What if we redeem SGB prematurely?
The returns received by the customer after the maturity period of 8 years of the Sovereign Gold Bond is completely tax free. However, there are two ways of premature exit from Sovereign Gold Bond but doing so attracts different tax rates on bond returns.
- Redeeming from where you bought
Usually, the lock-in period of Sovereign Gold Bond is 5 years. The profits or returns from the sale of gold bonds after the lock-in period and before the maturity date are taxed as a long term capital gain. Long term capital gains tax rate is 20 per cent with added cess and indexation benefits.
In case of premature redemption, investors can approach the concerned bank/SHCIL offices/Post Office/agent thirty days before the coupon payment date. Request for premature redemption can only be entertained if the investor approaches the concerned bank/post office at least one day before the coupon payment date. The proceeds will be credited to the customer’s bank account provided at the time of applying for the bond.

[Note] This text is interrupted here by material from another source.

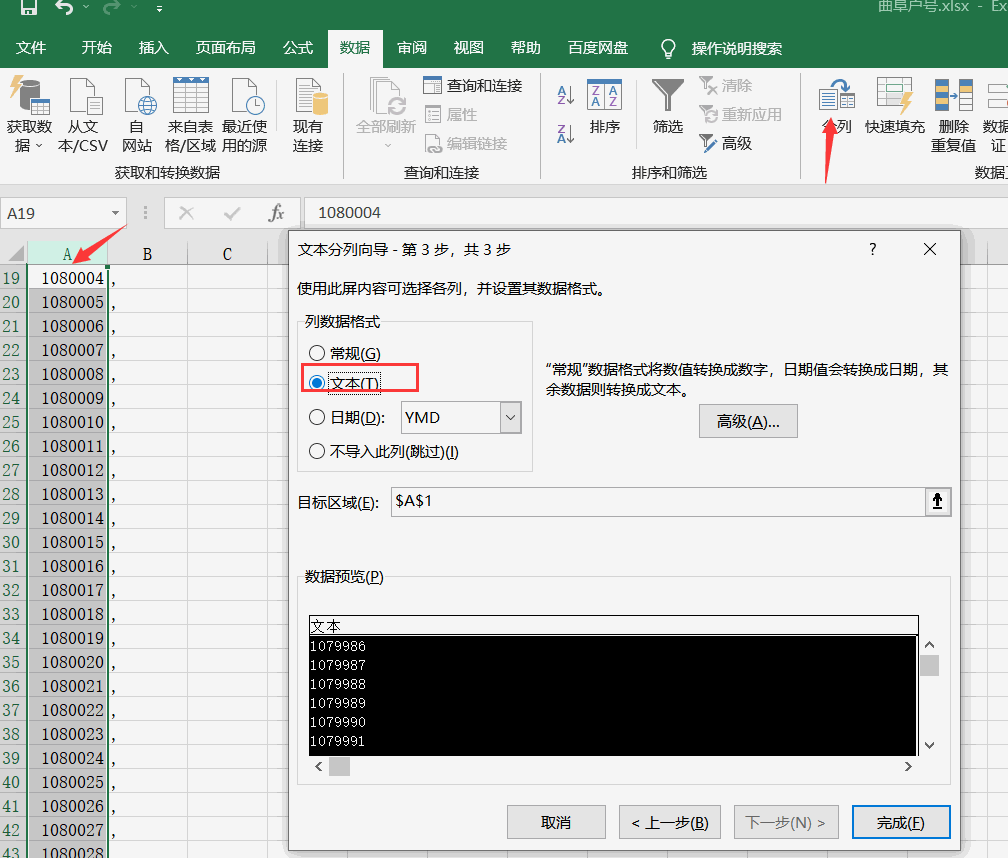
Task: Open the File (文件) menu tab
Action: [x=31, y=48]
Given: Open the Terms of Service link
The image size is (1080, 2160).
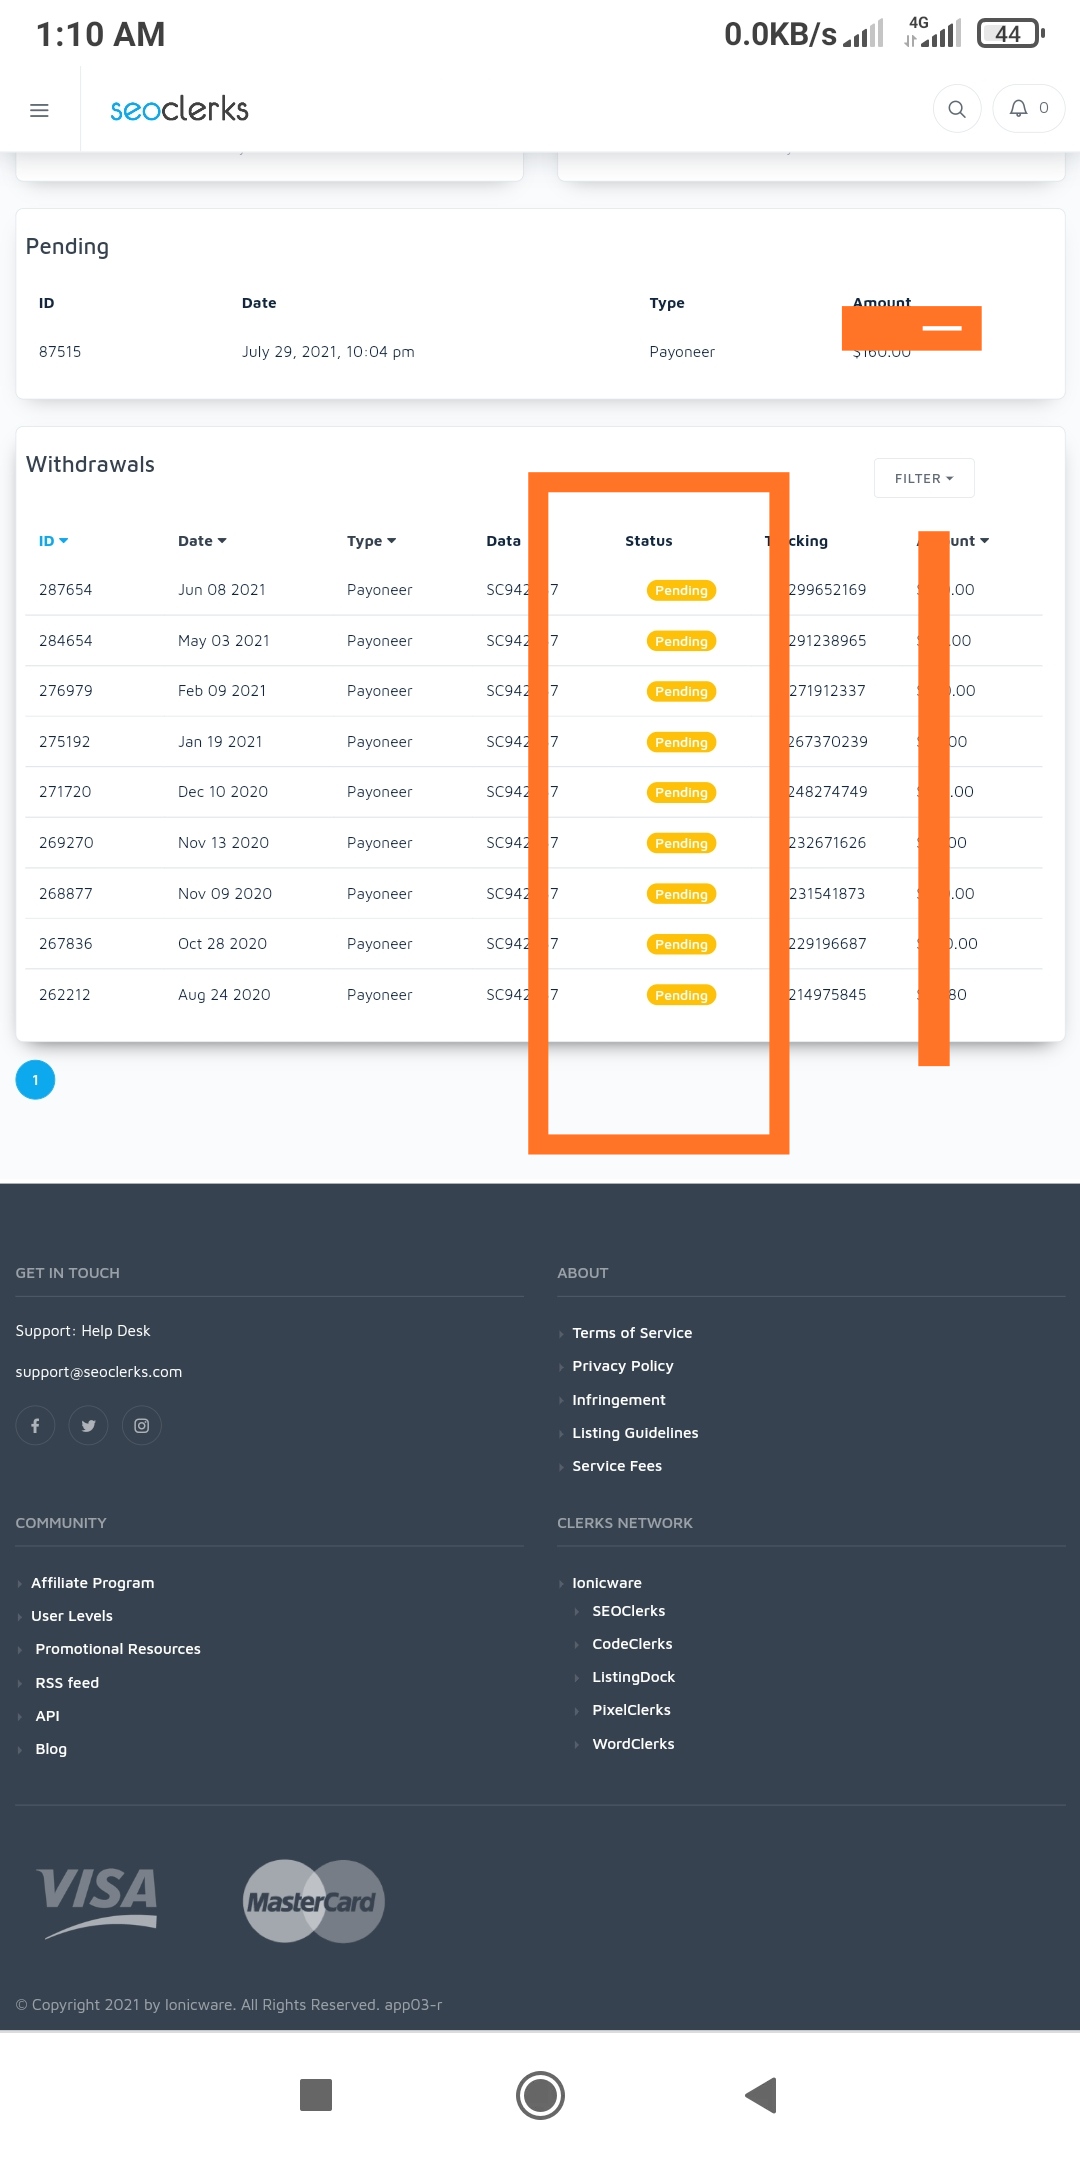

- Trading on stock exchange:
If SGB is listed on the stock exchange, it can be traded on the exchange from the date notified by RBI. If the gold bond is sold within 3 years from the date of purchase, the return received will be treated as short term capital gains. This will be added to the annual income of the investor and taxed as per the applicable income tax slab. On the other hand, if the gold bond is sold after completion of 3 years from the date of purchase, the returns received will be treated as long term capital gains and taxed at the rate of 20 per cent with added cess and indexation benefits.